[Start of section]

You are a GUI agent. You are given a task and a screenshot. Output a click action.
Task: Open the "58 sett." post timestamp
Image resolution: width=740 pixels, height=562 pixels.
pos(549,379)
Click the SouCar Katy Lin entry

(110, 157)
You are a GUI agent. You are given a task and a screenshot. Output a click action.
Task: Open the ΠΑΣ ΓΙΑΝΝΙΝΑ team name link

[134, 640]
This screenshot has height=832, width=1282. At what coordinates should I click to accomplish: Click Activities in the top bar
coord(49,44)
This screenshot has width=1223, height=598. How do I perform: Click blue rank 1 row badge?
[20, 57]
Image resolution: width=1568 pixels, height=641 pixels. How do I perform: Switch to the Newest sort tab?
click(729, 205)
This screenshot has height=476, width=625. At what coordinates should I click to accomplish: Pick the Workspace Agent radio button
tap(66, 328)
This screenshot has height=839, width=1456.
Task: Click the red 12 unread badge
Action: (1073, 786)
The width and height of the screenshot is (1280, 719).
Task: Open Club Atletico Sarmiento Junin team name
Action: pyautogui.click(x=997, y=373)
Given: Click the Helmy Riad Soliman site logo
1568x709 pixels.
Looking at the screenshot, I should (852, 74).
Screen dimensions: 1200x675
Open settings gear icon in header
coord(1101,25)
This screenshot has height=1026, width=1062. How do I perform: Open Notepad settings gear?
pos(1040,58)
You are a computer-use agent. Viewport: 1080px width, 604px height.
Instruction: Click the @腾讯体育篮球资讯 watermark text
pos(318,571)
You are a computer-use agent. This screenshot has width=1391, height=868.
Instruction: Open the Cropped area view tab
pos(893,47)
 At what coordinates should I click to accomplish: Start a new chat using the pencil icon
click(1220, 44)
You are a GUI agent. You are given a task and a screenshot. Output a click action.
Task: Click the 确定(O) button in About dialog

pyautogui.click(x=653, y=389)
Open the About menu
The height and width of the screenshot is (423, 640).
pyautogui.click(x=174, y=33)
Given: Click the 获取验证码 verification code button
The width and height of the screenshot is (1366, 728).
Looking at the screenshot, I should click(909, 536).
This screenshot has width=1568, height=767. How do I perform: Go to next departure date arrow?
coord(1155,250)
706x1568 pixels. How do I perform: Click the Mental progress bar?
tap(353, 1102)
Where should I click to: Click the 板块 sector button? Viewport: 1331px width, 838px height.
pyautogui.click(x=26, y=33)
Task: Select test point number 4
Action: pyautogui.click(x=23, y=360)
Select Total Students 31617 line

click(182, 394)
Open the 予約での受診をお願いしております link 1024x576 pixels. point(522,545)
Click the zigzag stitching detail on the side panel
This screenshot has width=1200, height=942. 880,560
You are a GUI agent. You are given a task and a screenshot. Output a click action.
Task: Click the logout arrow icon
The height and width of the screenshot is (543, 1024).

[End of section]

* [TASK DETAILS]: Copy out the whole listing above, leaving each line exactly as it stands.

* [TASK ANSWER]:
You are a GUI agent. You are given a task and a screenshot. Output a click action.
Task: Open the "58 sett." post timestamp
Image resolution: width=740 pixels, height=562 pixels.
pos(549,379)
Click the SouCar Katy Lin entry

(110, 157)
You are a GUI agent. You are given a task and a screenshot. Output a click action.
Task: Open the ΠΑΣ ΓΙΑΝΝΙΝΑ team name link

[134, 640]
This screenshot has height=832, width=1282. At what coordinates should I click to accomplish: Click Activities in the top bar
coord(49,44)
This screenshot has width=1223, height=598. How do I perform: Click blue rank 1 row badge?
[20, 57]
Image resolution: width=1568 pixels, height=641 pixels. How do I perform: Switch to the Newest sort tab?
click(729, 205)
This screenshot has height=476, width=625. At what coordinates should I click to accomplish: Pick the Workspace Agent radio button
tap(66, 328)
This screenshot has height=839, width=1456.
Task: Click the red 12 unread badge
Action: (1073, 786)
The width and height of the screenshot is (1280, 719).
Task: Open Club Atletico Sarmiento Junin team name
Action: pyautogui.click(x=997, y=373)
Given: Click the Helmy Riad Soliman site logo
1568x709 pixels.
Looking at the screenshot, I should (852, 74).
Screen dimensions: 1200x675
Open settings gear icon in header
coord(1101,25)
This screenshot has height=1026, width=1062. How do I perform: Open Notepad settings gear?
pos(1040,58)
You are a computer-use agent. Viewport: 1080px width, 604px height.
Instruction: Click the @腾讯体育篮球资讯 watermark text
pos(318,571)
You are a computer-use agent. This screenshot has width=1391, height=868.
Instruction: Open the Cropped area view tab
pos(893,47)
 At what coordinates should I click to accomplish: Start a new chat using the pencil icon
click(1220, 44)
You are a GUI agent. You are given a task and a screenshot. Output a click action.
Task: Click the 确定(O) button in About dialog

pyautogui.click(x=653, y=389)
Open the About menu
The height and width of the screenshot is (423, 640).
pyautogui.click(x=174, y=33)
Given: Click the 获取验证码 verification code button
The width and height of the screenshot is (1366, 728).
Looking at the screenshot, I should click(909, 536).
This screenshot has width=1568, height=767. How do I perform: Go to next departure date arrow?
coord(1155,250)
706x1568 pixels. How do I perform: Click the Mental progress bar?
tap(353, 1102)
Where should I click to: Click the 板块 sector button? Viewport: 1331px width, 838px height.
pyautogui.click(x=26, y=33)
Task: Select test point number 4
Action: pyautogui.click(x=23, y=360)
Select Total Students 31617 line

click(182, 394)
Open the 予約での受診をお願いしております link 1024x576 pixels. point(522,545)
Click the zigzag stitching detail on the side panel
This screenshot has width=1200, height=942. 880,560
You are a GUI agent. You are given a task and a screenshot. Output a click action.
Task: Click the logout arrow icon
The height and width of the screenshot is (543, 1024).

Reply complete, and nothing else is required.